Mode Errors – A Disaster Recovery Weak Point



In 1999, NASA invested over $300 million in the Mars Climate Orbiter project. The spacecraft crashed into mars and disintegrated, because scientists had accidentally mistaken metric measurements for imperial units. How is it that some of the most intelligent people in the world, working on such an important project, could make such an obvious mistake?

Imagine the following situation. You’re downloading a new app onto your smartphone, and it requires confirmation of certain basic permissions in order to install.

  • Access to your microphone? Yes
  • Access to your camera? Yes
  • Access to your Bluetooth? Yes
  • Access to your personal contacts? Yes. No wait! I don’t want to…

But it’s too late. You’ve just given the application permission to send spam to all your personal contacts, and hurt your personal reputation in the process.

This is a classic example of a mode error.

Mode errors occur when someone makes a bad decision out of habit, resulting in negative consequences.

Every day, we read news stories of people whose bank accounts were wiped out because they forgot a decimal point on a check. Criminals also leverage mode errors to collect on fake invoices for services they’ve never provided.

If a mode error works its way into your backup process, the results for your company can be catastrophic. You may configure certain settings, thinking that you’re doing something completely different. And these errors might go undiscovered until you need to perform an emergency recovery.

At Storagepipe, we’ve seen the following examples of mode errors lead to real-world data disasters:

  • It’s common for clients to back up their laptops, but neglect their Outlook PST files.
  • Because it’s easy to create new virtual machines, they are sometimes forgotten and omitted from the backup process.
  • A company might be performing the same backup process for years without testing. And when it comes time to recover, they find that their backups are either empty or completely unusable.

Although automation is great for eliminating human error from your backup process, it can often also sometimes enhance the damage caused by mode errors. And in an automated process, these mistakes can go undetected for years.

There are many factors that can lead to mode errors, such as distractions, unfamiliarity, multi-tasking, complexity and lack of oversight.

Specialization can help eliminate many instances of mode errors. If you have a team or individual that only handles a narrow set of duties, they will be familiar enough to anticipate and avoid the most common types of mode errors. And because they have a narrow scope of responsibility, they also avoid the complexity and distractions that can often lead to such mistakes.

Also, there should be some sort of monitoring and review process that proactively looks for potential errors that might creep into the process.

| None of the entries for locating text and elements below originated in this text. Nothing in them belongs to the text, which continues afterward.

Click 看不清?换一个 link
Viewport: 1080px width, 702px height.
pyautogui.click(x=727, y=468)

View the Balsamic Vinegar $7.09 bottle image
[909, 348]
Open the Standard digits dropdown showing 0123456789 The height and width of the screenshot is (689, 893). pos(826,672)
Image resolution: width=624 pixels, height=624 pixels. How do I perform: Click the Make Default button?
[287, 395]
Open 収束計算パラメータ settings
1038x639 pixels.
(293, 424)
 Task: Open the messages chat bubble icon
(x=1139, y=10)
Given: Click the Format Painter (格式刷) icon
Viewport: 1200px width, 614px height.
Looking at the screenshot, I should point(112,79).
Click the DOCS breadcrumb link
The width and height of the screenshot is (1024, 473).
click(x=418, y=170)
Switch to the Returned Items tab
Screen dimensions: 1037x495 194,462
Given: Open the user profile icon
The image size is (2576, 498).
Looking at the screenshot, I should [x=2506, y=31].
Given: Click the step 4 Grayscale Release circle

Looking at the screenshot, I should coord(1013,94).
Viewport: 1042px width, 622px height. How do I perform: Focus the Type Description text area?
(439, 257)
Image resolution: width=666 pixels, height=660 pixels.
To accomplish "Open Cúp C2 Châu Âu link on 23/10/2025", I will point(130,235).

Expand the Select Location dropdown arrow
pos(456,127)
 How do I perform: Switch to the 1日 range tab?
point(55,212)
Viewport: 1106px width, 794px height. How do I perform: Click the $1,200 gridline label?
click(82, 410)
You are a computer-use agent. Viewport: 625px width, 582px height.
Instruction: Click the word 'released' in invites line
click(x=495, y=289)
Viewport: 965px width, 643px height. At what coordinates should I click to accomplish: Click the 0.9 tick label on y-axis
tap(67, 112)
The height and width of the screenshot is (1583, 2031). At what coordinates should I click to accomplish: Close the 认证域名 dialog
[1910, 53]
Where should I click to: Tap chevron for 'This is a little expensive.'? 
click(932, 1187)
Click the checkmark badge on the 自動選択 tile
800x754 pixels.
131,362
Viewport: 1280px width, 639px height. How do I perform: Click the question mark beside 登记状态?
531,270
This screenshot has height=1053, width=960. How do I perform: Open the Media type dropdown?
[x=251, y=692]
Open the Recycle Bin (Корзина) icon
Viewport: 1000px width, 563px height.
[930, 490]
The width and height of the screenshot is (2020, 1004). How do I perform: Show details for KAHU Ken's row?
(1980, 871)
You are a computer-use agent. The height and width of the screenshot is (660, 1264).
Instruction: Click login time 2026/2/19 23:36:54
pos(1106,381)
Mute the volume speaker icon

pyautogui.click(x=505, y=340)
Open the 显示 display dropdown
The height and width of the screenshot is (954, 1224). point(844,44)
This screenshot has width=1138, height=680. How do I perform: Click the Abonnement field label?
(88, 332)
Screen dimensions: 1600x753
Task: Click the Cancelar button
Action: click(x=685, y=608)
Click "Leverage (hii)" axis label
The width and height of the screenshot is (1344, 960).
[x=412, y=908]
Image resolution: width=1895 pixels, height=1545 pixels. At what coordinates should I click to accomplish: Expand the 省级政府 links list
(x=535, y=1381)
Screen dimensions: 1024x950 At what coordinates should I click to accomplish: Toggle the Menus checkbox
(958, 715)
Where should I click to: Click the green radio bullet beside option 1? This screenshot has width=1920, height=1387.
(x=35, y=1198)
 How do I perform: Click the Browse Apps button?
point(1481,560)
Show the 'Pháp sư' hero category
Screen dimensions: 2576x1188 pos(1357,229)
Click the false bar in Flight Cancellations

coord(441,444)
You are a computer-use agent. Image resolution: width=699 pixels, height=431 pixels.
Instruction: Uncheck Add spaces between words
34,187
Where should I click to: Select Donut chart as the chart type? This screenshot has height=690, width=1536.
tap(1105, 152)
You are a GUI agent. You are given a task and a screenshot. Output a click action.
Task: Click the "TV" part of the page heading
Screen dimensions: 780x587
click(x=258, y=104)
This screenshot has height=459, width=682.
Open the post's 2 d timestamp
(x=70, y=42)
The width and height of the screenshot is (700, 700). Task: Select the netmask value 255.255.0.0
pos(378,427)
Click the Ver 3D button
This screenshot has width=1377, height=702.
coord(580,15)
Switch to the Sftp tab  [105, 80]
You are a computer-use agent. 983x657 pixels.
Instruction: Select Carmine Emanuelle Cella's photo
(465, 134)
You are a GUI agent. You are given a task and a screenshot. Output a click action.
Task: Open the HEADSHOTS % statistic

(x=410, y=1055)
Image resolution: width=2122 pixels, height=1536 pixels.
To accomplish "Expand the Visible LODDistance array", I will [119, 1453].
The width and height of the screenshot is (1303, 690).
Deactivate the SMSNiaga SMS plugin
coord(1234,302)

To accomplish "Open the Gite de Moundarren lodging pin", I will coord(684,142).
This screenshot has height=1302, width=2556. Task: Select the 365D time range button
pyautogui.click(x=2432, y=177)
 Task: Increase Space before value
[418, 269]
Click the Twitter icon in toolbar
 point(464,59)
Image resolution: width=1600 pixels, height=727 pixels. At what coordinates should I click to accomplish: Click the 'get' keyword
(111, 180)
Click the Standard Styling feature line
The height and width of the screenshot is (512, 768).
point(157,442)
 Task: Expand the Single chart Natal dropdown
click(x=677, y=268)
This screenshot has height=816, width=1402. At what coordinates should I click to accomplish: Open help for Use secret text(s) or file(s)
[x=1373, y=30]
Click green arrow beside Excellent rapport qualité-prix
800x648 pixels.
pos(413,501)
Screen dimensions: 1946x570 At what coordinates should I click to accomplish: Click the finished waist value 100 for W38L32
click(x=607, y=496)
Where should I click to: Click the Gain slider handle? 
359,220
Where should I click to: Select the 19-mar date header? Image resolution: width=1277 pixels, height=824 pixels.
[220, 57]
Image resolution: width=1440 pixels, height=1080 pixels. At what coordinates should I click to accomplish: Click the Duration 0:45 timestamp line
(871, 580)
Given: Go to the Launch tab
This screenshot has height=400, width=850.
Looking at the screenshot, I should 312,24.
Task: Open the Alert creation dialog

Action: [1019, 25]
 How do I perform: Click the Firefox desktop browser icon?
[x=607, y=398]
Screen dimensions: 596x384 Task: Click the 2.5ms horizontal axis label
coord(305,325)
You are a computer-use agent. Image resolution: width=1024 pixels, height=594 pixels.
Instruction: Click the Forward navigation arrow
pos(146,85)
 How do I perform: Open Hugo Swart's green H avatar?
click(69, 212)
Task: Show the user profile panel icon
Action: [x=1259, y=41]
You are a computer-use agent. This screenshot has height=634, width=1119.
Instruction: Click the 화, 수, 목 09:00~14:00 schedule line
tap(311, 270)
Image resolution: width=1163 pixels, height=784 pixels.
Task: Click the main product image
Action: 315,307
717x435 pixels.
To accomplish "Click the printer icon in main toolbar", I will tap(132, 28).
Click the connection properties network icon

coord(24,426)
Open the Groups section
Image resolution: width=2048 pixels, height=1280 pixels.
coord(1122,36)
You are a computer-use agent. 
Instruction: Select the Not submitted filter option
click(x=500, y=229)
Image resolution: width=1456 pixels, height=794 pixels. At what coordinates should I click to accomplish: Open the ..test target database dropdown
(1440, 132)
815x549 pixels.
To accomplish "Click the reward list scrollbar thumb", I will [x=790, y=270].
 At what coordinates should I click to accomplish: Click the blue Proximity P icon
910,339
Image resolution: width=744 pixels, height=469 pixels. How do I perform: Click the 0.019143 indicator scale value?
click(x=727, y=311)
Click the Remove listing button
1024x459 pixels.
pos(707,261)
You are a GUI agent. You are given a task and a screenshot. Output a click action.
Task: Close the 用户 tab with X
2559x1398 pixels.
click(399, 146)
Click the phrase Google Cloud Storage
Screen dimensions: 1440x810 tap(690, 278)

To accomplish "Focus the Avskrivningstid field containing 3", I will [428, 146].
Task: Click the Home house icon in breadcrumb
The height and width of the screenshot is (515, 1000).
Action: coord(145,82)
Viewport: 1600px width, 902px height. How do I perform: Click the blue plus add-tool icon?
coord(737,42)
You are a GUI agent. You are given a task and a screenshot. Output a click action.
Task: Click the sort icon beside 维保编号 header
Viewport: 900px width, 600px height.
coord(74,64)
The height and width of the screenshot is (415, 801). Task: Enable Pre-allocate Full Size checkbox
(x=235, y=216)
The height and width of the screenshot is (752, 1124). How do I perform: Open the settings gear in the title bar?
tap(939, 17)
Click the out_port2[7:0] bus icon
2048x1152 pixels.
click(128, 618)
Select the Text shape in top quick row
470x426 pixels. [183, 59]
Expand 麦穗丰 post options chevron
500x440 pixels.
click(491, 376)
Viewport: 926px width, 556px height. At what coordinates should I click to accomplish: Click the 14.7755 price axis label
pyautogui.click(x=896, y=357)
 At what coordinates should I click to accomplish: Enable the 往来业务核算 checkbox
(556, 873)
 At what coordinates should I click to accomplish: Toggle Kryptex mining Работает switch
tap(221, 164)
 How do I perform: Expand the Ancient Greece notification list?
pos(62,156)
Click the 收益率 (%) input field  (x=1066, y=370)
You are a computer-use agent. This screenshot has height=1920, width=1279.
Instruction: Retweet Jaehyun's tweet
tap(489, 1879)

This is where backup testing can be of great help.

Mode errors are one of the reasons why many companies will outsource their backup and disaster recovery process to a team of highly specialized data protection and business continuity experts. These specialists are trained, experienced, and focused on just one objective: ensuring that you can recover quickly and consistently from the worst possible IT disaster.

Outsourcing your system protection can help you minimize the possibility of mode errors, and provide you with total peace of mind.